▶

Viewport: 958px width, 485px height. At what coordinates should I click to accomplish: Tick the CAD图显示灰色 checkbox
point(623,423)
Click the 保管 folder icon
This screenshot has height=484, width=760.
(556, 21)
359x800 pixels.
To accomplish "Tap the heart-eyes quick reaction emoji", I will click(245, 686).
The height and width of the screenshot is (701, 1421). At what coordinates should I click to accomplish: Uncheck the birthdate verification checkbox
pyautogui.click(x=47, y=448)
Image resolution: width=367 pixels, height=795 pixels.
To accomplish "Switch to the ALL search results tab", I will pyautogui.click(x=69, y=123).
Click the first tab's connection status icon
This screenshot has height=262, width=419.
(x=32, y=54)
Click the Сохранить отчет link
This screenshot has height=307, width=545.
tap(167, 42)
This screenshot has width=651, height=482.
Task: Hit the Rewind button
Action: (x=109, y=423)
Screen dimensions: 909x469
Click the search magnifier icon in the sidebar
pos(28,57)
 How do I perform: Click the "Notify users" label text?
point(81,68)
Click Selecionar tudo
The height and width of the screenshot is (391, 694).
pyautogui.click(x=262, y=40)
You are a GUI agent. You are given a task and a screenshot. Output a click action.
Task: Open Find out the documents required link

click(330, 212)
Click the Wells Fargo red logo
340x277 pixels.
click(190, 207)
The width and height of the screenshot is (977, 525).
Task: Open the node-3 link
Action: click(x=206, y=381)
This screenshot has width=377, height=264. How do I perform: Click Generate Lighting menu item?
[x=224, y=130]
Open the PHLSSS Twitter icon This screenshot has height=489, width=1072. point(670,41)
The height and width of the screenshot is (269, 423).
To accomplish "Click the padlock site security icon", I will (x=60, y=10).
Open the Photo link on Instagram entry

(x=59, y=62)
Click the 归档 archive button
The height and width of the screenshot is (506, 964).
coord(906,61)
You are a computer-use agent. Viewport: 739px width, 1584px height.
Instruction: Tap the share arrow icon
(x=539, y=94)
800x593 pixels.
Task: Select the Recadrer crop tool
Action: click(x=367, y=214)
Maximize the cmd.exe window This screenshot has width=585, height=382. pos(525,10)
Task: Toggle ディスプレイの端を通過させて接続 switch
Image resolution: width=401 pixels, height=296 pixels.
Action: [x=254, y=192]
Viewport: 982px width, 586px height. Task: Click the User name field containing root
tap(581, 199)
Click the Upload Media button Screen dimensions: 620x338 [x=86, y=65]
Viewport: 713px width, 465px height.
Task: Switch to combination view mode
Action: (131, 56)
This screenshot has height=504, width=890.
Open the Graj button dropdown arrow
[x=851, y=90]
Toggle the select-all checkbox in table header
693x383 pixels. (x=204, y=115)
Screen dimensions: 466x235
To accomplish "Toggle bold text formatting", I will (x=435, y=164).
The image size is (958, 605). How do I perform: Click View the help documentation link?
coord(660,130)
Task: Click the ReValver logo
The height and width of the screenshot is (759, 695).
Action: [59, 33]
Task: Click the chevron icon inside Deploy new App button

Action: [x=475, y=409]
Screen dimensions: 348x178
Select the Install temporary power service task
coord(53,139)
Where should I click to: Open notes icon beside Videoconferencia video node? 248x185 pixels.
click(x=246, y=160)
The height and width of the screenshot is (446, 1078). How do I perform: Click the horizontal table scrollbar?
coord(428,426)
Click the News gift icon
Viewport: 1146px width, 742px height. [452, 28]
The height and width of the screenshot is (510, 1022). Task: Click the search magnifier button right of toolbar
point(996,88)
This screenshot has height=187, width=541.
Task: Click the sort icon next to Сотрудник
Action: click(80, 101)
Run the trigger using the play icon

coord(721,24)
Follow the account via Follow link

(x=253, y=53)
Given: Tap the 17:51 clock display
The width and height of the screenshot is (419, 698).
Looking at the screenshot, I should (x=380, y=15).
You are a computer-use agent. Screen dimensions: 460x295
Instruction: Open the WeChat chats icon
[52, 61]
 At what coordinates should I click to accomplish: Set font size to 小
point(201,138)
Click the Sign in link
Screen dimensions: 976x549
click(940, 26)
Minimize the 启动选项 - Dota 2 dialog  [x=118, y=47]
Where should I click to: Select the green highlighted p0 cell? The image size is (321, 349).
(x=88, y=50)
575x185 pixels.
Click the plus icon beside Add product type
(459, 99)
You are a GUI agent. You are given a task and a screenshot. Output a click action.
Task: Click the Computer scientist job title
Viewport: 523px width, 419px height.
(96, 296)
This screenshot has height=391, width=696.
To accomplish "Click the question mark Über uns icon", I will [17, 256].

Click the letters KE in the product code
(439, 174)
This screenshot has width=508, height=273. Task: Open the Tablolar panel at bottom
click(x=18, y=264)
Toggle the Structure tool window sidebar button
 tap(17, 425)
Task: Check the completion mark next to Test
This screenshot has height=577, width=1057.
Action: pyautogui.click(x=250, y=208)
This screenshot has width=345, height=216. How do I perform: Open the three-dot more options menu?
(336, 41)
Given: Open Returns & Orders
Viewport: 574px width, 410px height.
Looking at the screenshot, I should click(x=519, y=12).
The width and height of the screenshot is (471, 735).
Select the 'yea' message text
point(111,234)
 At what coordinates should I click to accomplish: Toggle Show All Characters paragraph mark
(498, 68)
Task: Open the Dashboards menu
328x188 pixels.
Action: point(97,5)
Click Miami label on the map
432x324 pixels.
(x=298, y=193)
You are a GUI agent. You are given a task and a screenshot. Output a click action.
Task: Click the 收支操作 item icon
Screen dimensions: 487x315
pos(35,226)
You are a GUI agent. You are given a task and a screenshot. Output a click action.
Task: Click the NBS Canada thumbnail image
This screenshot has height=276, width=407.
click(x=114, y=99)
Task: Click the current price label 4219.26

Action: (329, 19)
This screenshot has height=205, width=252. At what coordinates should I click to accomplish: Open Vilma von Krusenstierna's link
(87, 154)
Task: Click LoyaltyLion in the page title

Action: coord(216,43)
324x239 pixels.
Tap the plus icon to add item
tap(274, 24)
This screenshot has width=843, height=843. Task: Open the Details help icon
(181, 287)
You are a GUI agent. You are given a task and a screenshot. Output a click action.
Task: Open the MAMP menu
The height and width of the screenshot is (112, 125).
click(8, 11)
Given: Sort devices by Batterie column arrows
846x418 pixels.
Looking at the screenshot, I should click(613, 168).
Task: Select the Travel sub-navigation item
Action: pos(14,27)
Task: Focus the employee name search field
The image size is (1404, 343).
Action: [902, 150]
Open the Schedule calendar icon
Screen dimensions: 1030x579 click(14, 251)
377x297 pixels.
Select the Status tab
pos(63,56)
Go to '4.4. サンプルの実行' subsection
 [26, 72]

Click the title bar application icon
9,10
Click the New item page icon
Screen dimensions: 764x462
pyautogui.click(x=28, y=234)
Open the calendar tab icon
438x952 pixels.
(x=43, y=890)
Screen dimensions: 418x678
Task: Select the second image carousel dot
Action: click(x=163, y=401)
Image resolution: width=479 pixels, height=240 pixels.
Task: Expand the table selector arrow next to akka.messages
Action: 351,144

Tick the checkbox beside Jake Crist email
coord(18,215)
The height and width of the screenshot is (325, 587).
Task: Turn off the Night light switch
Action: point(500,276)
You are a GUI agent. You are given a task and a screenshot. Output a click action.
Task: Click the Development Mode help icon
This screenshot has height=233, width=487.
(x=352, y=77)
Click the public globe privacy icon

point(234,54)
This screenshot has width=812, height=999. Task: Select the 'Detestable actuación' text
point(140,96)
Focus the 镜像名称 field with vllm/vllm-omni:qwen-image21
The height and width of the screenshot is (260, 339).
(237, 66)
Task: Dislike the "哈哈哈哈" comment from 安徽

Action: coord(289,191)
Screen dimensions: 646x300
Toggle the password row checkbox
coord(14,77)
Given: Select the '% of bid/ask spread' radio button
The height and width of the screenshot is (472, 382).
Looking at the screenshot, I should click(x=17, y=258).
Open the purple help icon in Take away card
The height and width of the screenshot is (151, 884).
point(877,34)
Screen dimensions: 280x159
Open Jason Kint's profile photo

◀

Task goal
Up to and including the line that contains "Click the first tab's connection status icon", restate word for word every line of the entries, starting from the first.

Answer section
Viewport: 958px width, 485px height. At what coordinates should I click to accomplish: Tick the CAD图显示灰色 checkbox
point(623,423)
Click the 保管 folder icon
This screenshot has height=484, width=760.
(556, 21)
359x800 pixels.
To accomplish "Tap the heart-eyes quick reaction emoji", I will click(245, 686).
The height and width of the screenshot is (701, 1421). At what coordinates should I click to accomplish: Uncheck the birthdate verification checkbox
pyautogui.click(x=47, y=448)
Image resolution: width=367 pixels, height=795 pixels.
To accomplish "Switch to the ALL search results tab", I will pyautogui.click(x=69, y=123).
Click the first tab's connection status icon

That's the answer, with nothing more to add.